Per quanto riguarda Modena, i prezzi medi di vendita delle case nuove o completamente ristrutturate sono pari a 3.450€/mq, con valori che variano da 2.800€/mq a 4.100€/mq. Un dato in crescita del +4,3% rispetto al 2023 e del +25,2% in confronto a dieci anni prima. Sempre nel 2024, le compravendite in città in dieci anni sono aumentate del +44%, mentre rispetto all’anno precedente c’è stato un calo (-3,5%). La città beneficia di una forte domanda legata all'industria e all'innovazione, con una crescente attenzione alla sostenibilità e alla qualità abitativa. Al di là dei numeri positivi in generale, alcune città come Modena evidenziano un potenziale di crescita più interessante, la città è infatti un esempio significativo di rigenerazione urbana nel contesto italiano.

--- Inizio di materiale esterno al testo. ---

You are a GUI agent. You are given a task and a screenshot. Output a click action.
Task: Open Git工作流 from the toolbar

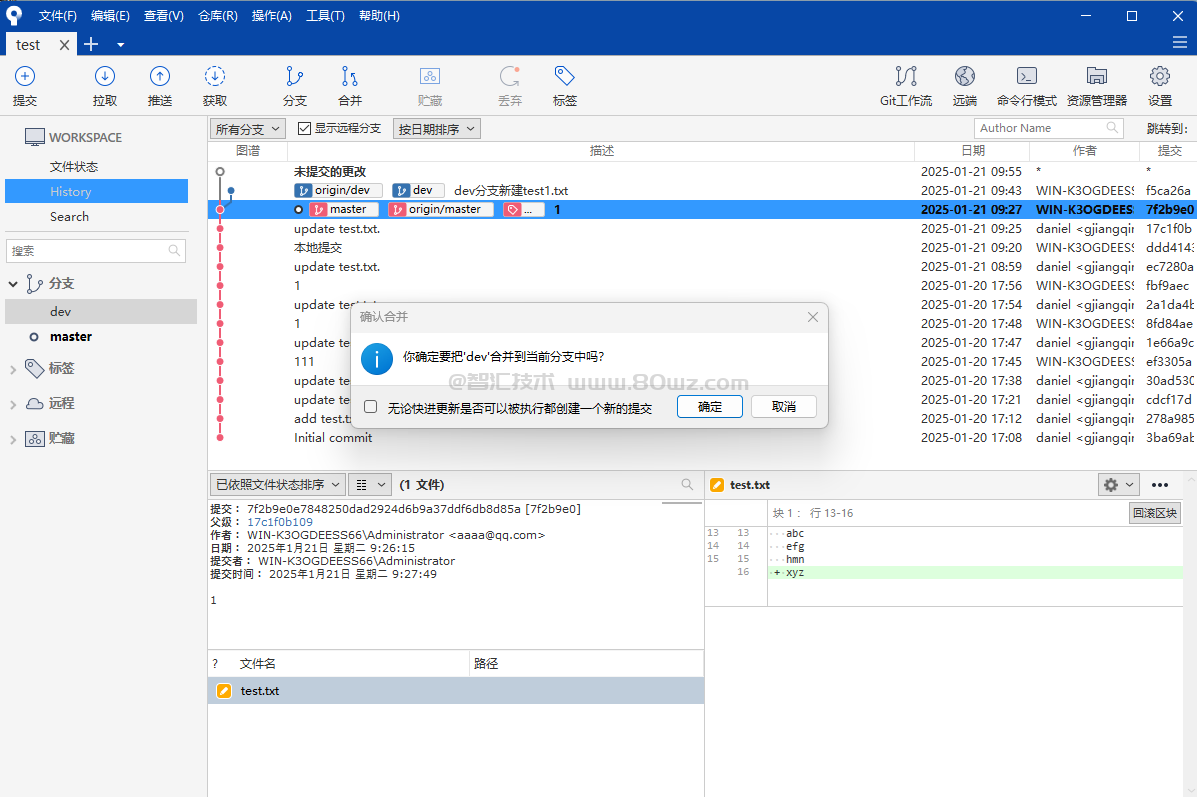tap(906, 77)
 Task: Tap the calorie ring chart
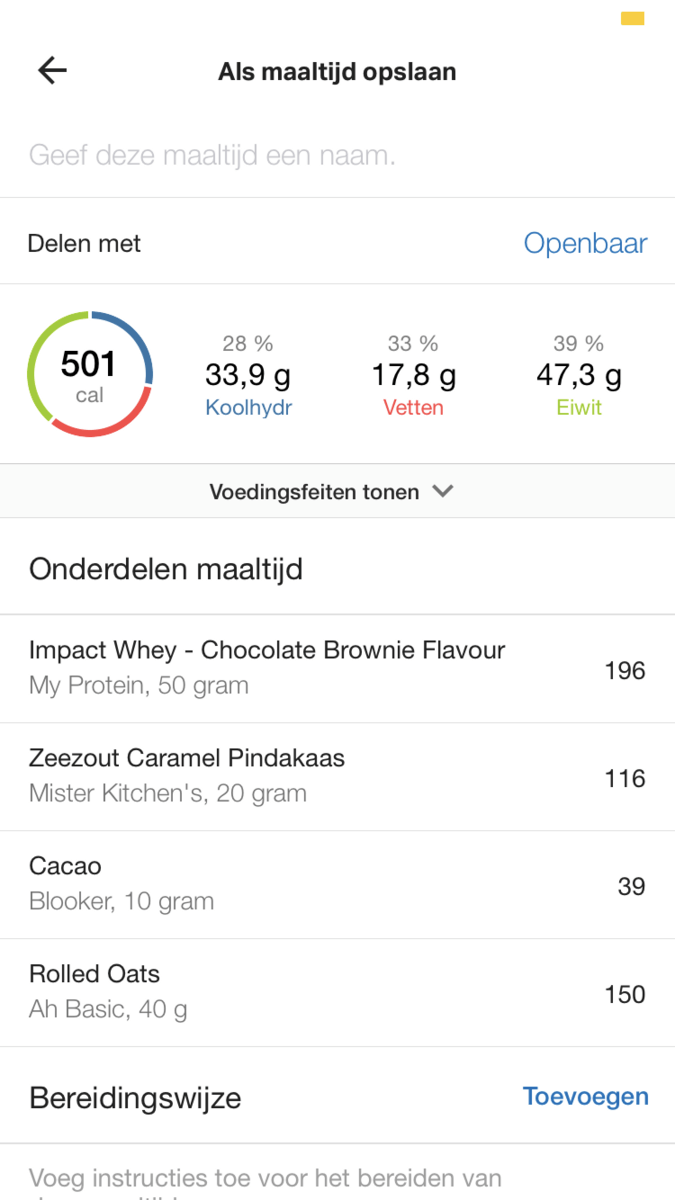point(90,374)
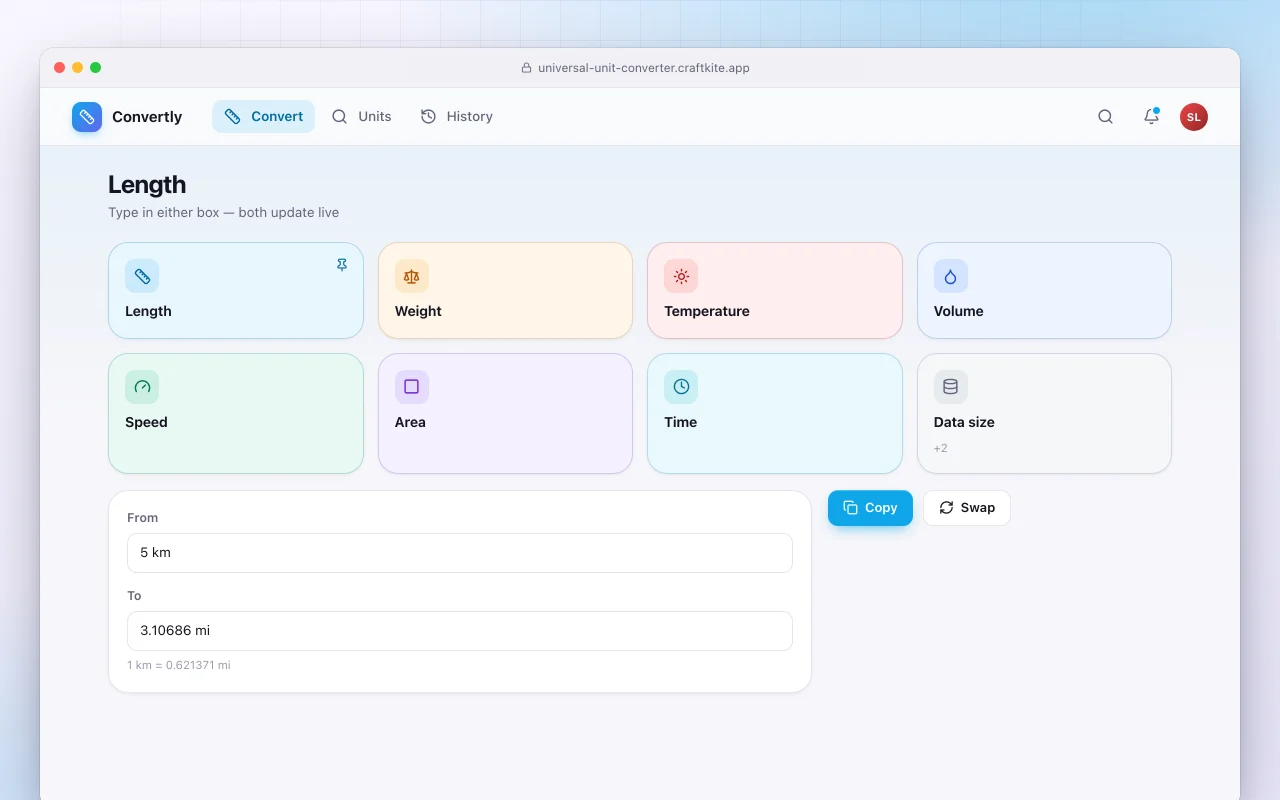Choose the Volume droplet icon
This screenshot has height=800, width=1280.
point(950,276)
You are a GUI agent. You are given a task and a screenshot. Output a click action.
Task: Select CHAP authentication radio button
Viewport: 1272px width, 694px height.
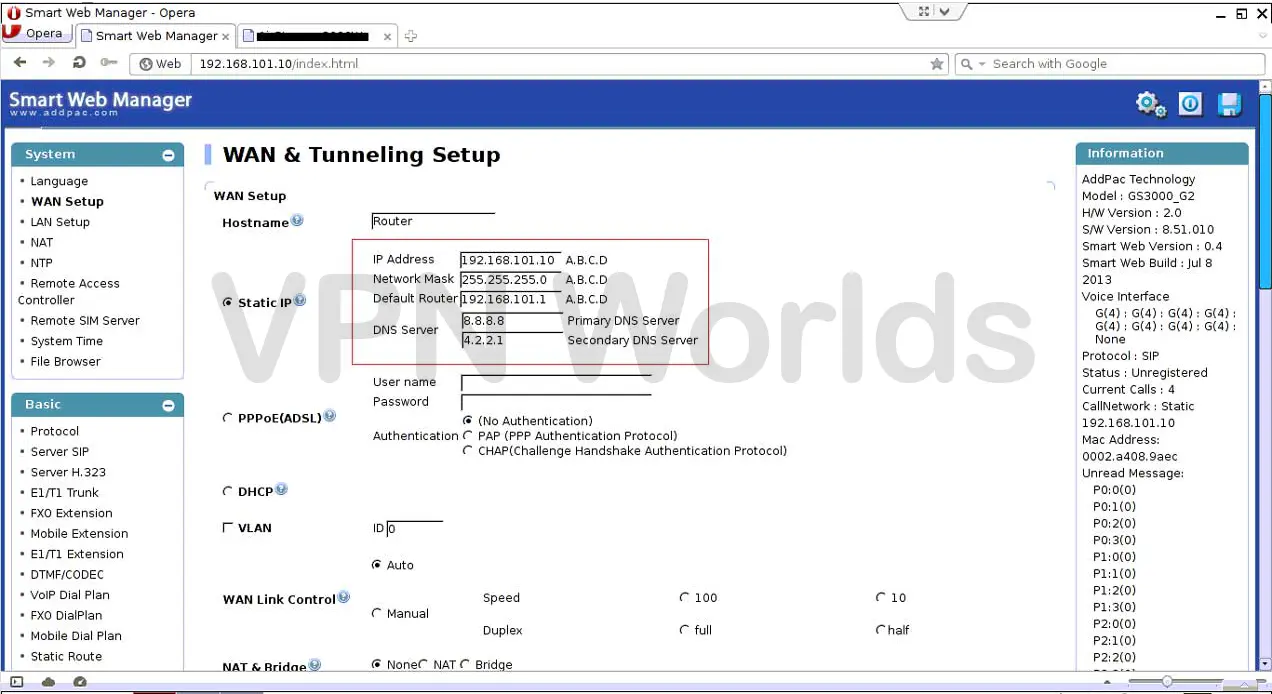pos(467,450)
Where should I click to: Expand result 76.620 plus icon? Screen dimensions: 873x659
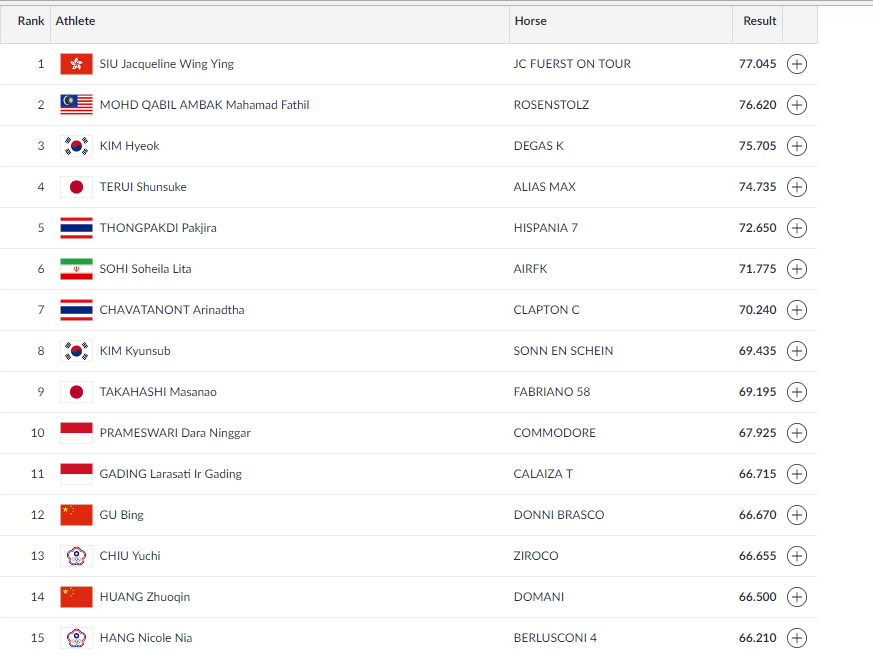[x=797, y=105]
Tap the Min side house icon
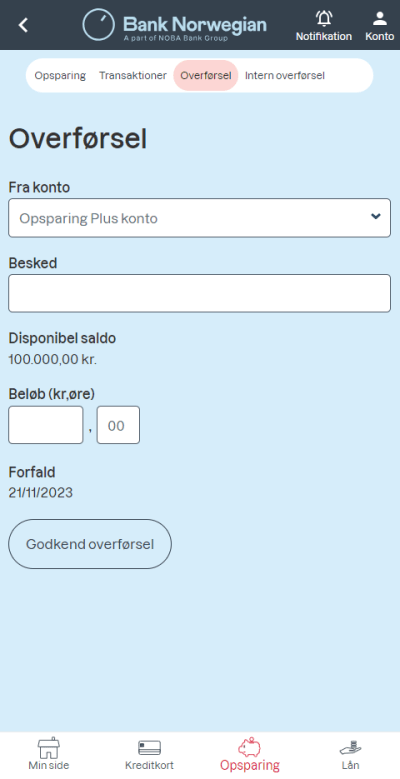The width and height of the screenshot is (400, 779). (49, 747)
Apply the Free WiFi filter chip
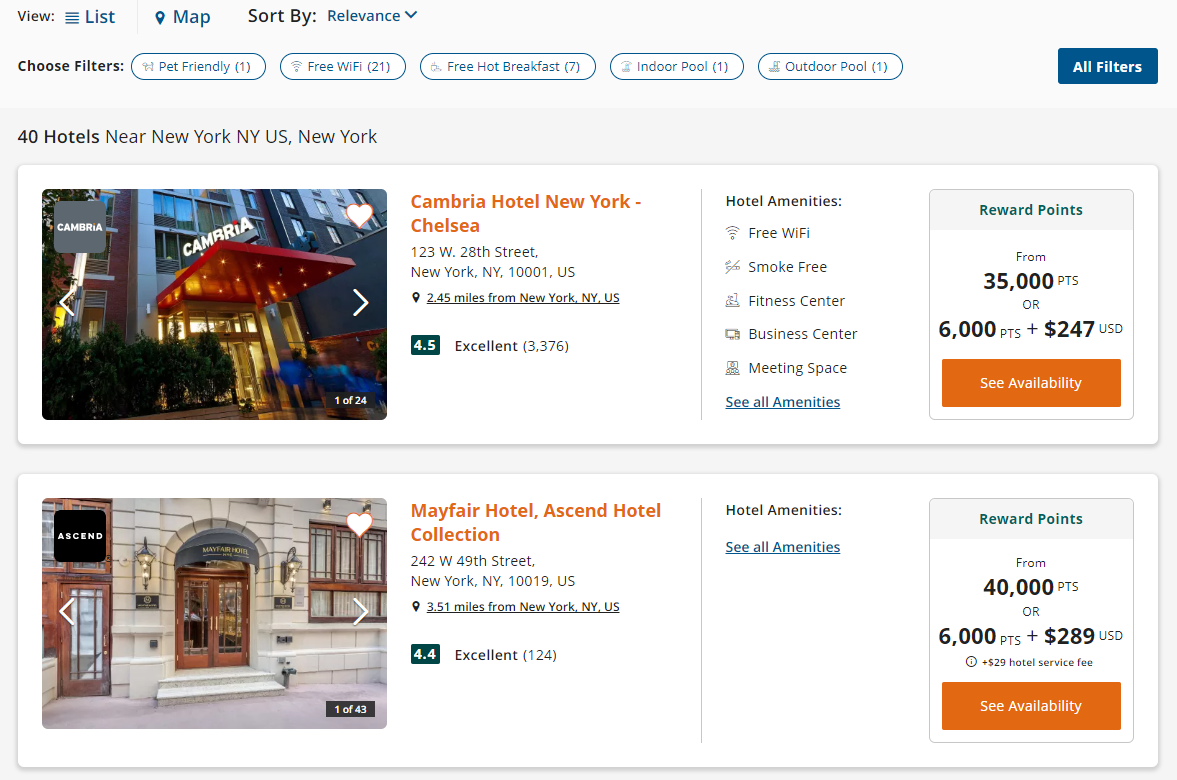Image resolution: width=1177 pixels, height=780 pixels. (342, 67)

Il confronto tra le 10 città intermedie: compravendite e prezzi
Entrando nel dettaglio delle 10 città intermedie, nell’arco di dieci anni (dal 2014 al 2024) le transazioni nell’ordine sono aumentate in tutte le città ma con valori differenti: a L’Aquila del +94%, a Novara del +81%, a Bergamo del +80%, a Padova del +73%, a Parma del +51%, a Cagliari del +46%, a Modena del +44%, a Verona del +42% e a Salerno del +19%. Sul fronte dei prezzi medi, la crescita più marcata è stata registrata dalla città di Verona (+41,2% e 4.500€/mq.), seguita da Parma (+31% e 3.850€/mq.), Padova (+30% e 3.500€/mq.), Modena (+25,2% e 3.450€/mq.), Bergamo (+23,2% e 4.150€/mq.), L’Aquila (+19,2% e 1.800€/mq.), Cagliari (+18,2% e 3.950€/mq.), Novara (+17,5% e 3.150€/mq.), Salerno (+12,6% e 4.300€/mq.) e Perugia (+10,8% e 1.925€/mq.).